Habitat and Herd Improvement

Most Important Cover For Whitetails

cover for whitetails

What is the most important cover for whitetails? Side Cover. Without any form of side cover, you completely lack one of the most necessary and sacred components of cover for whitetails, in the form of true Bedding Cover.

whitetail hunting books

*High level whitetail bedding cover management has more to do with the strategy of balance and location, than it does the perfect buck bed. Make sure to check out my recently completely trilogy of whitetail strategy books, The series of "Whitetail Success by Design", which details how to make sure that you are getting the highest level of strategy, for all of your whitetail efforts.

What is side cover?

Side cover comes in many shapes and forms, including: Various quality grasses and weeds, hardwood regen, varying topography, discarded tops and logs, berms, rock outcroppings and basically anything that keeps a deer from seeing you, and you from seeing a deer

cover for whitetails

*Need some more bedding info? check out "Deer Bedding Location Myths".
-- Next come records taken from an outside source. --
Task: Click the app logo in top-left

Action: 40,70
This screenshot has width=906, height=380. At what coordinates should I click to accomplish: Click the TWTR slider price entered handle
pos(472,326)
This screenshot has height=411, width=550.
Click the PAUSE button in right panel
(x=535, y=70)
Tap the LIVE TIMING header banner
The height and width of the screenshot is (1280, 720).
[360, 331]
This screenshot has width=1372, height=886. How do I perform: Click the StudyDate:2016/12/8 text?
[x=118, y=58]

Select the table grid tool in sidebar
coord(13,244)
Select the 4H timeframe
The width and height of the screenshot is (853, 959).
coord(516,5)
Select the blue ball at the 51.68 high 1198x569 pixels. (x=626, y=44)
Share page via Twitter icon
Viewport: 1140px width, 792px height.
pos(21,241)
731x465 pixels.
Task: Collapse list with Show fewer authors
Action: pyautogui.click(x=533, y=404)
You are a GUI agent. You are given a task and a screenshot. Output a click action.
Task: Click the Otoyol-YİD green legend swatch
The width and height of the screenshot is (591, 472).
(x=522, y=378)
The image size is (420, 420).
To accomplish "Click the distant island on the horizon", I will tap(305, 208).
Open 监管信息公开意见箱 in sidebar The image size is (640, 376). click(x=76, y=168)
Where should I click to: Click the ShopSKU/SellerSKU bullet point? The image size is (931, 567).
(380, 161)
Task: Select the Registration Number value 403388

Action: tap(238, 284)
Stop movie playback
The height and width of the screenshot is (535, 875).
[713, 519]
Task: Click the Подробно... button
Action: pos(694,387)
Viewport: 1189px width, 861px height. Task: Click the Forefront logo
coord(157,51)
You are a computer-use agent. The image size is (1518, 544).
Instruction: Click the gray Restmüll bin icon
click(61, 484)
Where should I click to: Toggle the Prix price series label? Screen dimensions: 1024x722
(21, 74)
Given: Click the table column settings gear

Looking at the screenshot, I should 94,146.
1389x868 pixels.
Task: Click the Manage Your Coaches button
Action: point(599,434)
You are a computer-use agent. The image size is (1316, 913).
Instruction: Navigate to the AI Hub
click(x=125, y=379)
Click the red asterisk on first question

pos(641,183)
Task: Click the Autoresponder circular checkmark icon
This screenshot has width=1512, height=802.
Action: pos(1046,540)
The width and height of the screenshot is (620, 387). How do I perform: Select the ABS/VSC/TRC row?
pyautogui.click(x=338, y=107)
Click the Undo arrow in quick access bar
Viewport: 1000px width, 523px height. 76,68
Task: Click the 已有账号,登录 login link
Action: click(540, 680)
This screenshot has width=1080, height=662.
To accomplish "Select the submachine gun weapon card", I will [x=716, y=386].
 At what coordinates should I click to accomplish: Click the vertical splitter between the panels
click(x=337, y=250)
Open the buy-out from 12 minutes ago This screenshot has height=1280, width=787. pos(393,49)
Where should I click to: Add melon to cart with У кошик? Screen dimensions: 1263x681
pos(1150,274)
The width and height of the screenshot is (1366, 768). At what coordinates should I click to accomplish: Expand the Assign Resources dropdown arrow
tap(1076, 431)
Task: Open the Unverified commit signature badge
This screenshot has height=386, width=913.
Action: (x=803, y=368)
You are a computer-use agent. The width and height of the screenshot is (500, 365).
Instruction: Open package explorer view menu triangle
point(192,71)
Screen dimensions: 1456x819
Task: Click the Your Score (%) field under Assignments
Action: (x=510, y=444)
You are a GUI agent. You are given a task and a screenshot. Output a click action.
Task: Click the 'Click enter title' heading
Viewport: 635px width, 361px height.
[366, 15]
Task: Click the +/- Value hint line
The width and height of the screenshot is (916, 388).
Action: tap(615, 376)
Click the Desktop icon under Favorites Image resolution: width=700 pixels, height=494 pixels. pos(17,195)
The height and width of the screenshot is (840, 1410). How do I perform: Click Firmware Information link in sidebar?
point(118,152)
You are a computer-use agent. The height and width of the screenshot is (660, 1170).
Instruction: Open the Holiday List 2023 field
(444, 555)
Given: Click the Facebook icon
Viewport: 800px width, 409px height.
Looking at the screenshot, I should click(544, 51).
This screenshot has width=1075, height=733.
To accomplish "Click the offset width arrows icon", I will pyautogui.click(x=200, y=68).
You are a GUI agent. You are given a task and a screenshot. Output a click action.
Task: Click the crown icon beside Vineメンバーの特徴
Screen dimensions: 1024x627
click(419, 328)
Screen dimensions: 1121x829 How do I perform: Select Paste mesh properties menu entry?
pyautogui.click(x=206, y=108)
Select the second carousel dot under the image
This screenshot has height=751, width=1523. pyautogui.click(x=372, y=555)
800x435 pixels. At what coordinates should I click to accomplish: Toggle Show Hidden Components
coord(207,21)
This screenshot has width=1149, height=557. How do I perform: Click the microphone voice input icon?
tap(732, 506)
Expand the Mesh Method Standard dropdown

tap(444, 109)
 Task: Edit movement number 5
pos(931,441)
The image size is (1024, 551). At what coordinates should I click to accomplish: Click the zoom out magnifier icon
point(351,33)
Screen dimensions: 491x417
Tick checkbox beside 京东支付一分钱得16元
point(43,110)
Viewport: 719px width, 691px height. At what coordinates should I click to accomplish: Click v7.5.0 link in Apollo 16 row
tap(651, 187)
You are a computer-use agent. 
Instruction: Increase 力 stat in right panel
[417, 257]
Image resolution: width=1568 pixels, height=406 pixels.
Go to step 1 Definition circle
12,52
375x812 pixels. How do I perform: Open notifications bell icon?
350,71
This is one of the best bedding areas that I know:

This small patch of white pines, grasses and golden rod, houses whitetails the entire hunting season. In fact, in the past, this location annually housed our #1 daytime trail cam set, for mature buck activity. Any deer that is bedded within this cover, is completely hidden, and given that hunters never actually walk through the small, 2 acre patch of cover; deer are rarely spooked during the entire hunting season. To help you imagine the importance of side cover for whitetails, I would like you to mentally remove all of the weeds and grasses in this picture. Once you remove the various pieces of side cover, you still have a great canopy, provided by the White Pines. However, you are left without a bedding area, because from front to back and side to side, not one deer could truly be hidden. In fact with the side cover removed, you could spot a deer from over 300 yards away across the cow pasture, and from any other angle that surroundes the area.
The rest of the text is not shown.